§ Set exercise 1
In the Smith v Poughkeepsie City School Dist. decision, which court issued the order that the plaintiff appealed?
§ Set exercise 2
Translate this sentence from the Smith v Poughkeepsie City School Dist. decision into Spanish: "It is alleged that there were no teachers or security monitors in the hallway at the time of the incident."

---------- Source passage ----------

Smith v Poughkeepsie City School Dist.
2007 NY Slip Op 05256 [41 AD3d 579]
June 12, 2007
Appellate Division, Second Department
Published by New York State Law Reporting Bureau pursuant to Judiciary Law § 431.
As corrected through Wednesday, August 15, 2007


Kaila Smith, Appellant,
v
Poughkeepsie City School District, Respondent.

[*1] Brecher Fishman Pasternack Popish Heller Reiff & Walsh, P.C., New York, N.Y. (Eric E. Rothstein of counsel), for appellant.

O'Connor, McGuiness, Conte, Doyle & Oleson, White Plains, N.Y. (Elizabeth Holmes of counsel), for respondent.

In an action to recover damages for personal injuries, the plaintiff appeals from an order of the Supreme Court, Dutchess County (Brands, J.), dated May 16, 2006, which granted the defendant's motion for summary judgment dismissing the complaint.

Ordered that the order is reversed, on the law, with costs, and the motion for summary judgment dismissing the complaint is denied.

On November 26, 2001 at about 2:50 p.m. the infant plaintiff, Kaila Smith, was punched in the left eye three times by a fellow seventh-grade student, Deseana Borkine, in the second floor hallway after her last class at the Poughkeepsie Middle School. It is alleged that there were no teachers or security monitors in the hallway at the time of the incident.

The infant plaintiff testified that about a month before the attack, she had complained to her music teacher about Borkine's bullying behavior. The infant plaintiff's mother also testified that, prior to the incident, she discussed her concerns for the infant plaintiff's safety with the teacher and the principal of the school, Thomas Hartford. As a result of the attack, Borkine, who had just [*2]returned from a prior five-day suspension for a similar violent episode against another student in the same hallway, was once again suspended for five days.

As a result of the incident, the infant plaintiff commenced this action against the defendant Poughkeepsie City School District in 2003 alleging, inter alia, negligent supervision. The defendant moved for summary judgment dismissing the complaint contending, inter alia, that the incident could not have been prevented even by the most intense supervision. The Supreme Court granted the motion. We reverse.

---------- Provided material ----------

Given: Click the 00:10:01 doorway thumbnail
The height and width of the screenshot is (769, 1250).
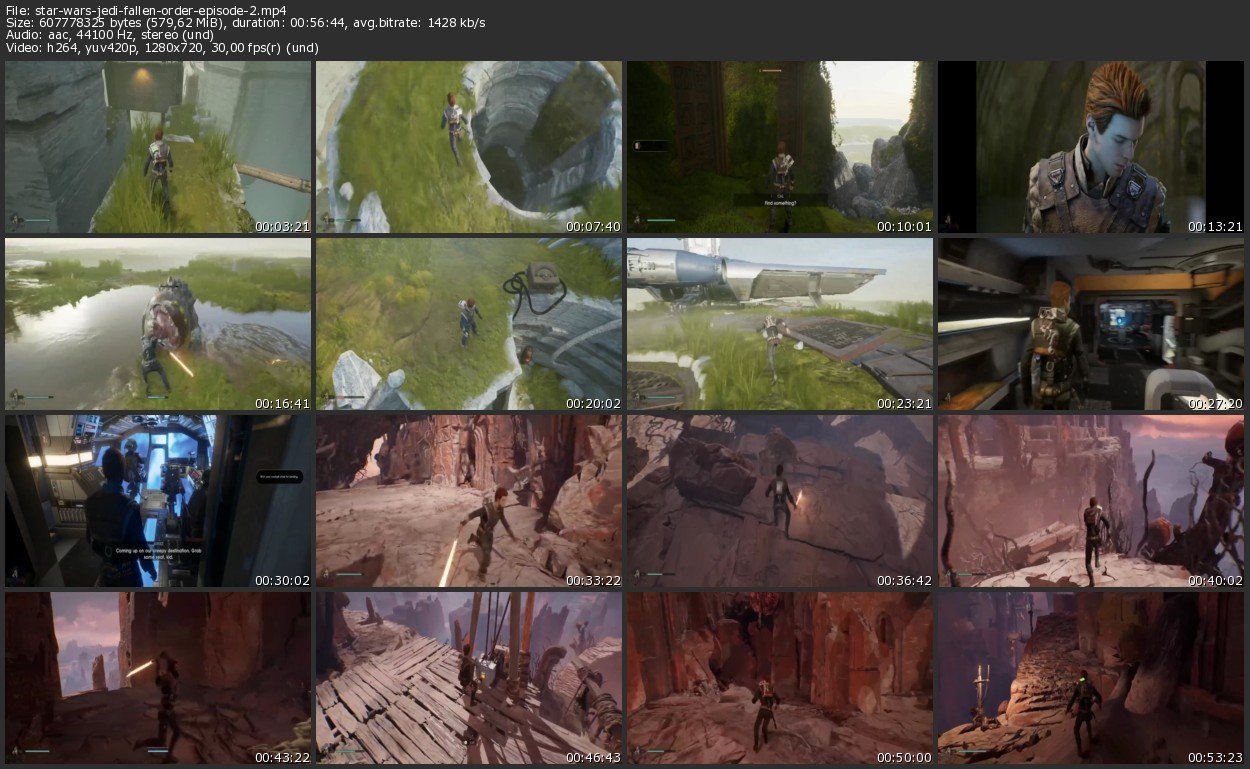Looking at the screenshot, I should pos(780,147).
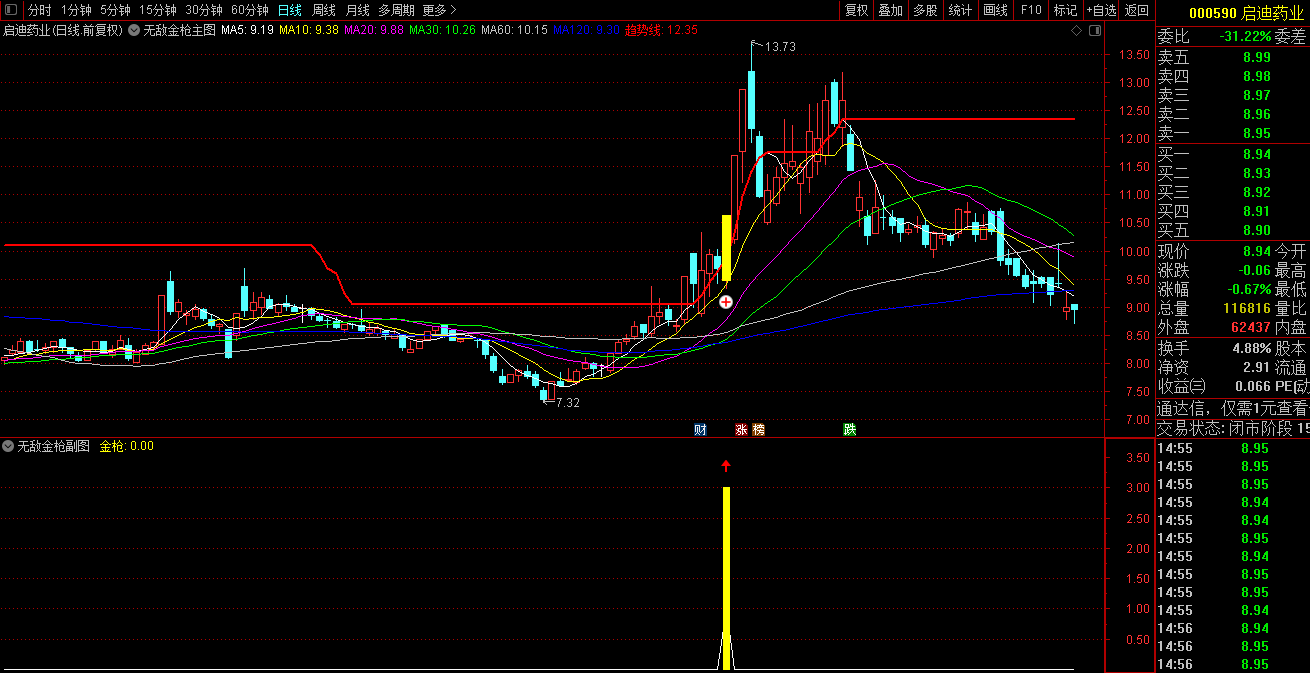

----------

§ Output 1
The Supreme Court, Dutchess County

§ Output 2
Se alega que no había maestros ni vigilantes de seguridad en el pasillo en el momento del incidente.